Description of the task
The whole listing that follows, pictures excepted, should be printed again exactly as given.

Material for the task
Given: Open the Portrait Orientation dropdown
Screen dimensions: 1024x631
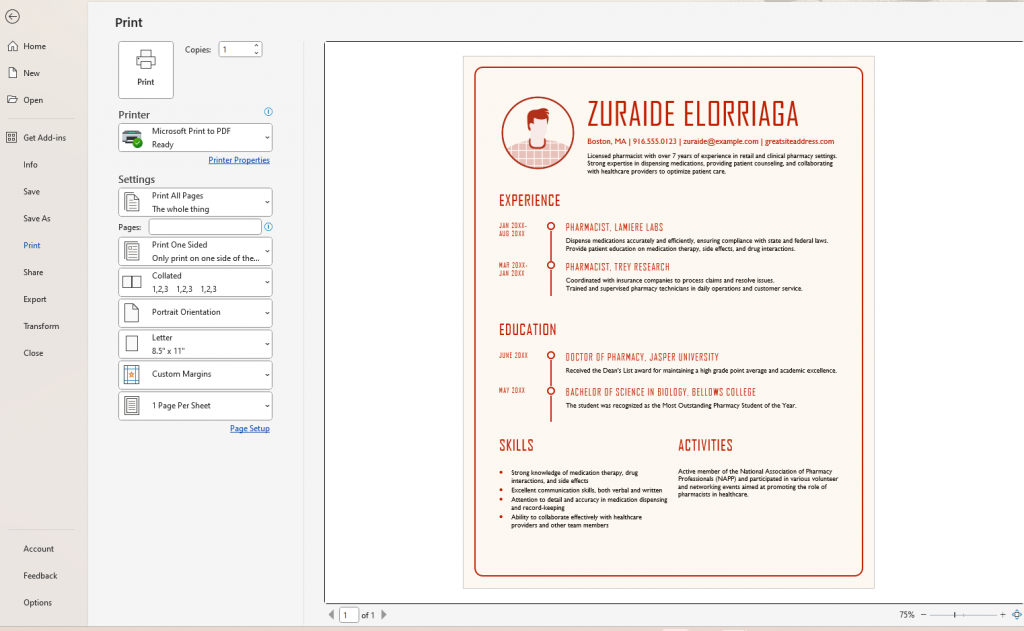Looking at the screenshot, I should click(x=195, y=313).
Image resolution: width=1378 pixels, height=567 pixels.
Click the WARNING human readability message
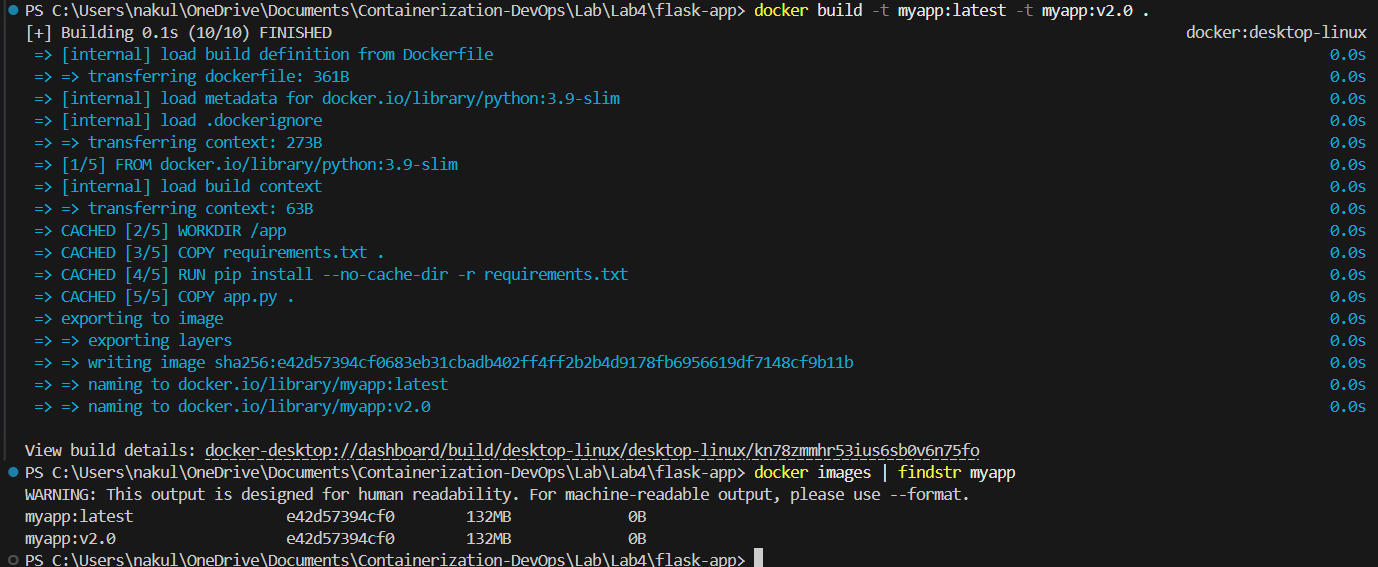496,495
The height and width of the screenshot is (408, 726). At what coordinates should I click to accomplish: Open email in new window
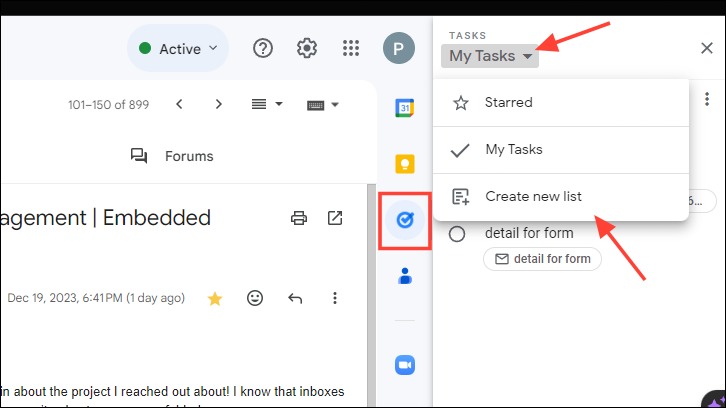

Problem solution
Given: Open the Portrait Orientation dropdown
Screen dimensions: 1024x631
Looking at the screenshot, I should click(x=195, y=313).
Image resolution: width=1378 pixels, height=567 pixels.
Click the WARNING human readability message
496,495
The height and width of the screenshot is (408, 726). At what coordinates should I click to accomplish: Open email in new window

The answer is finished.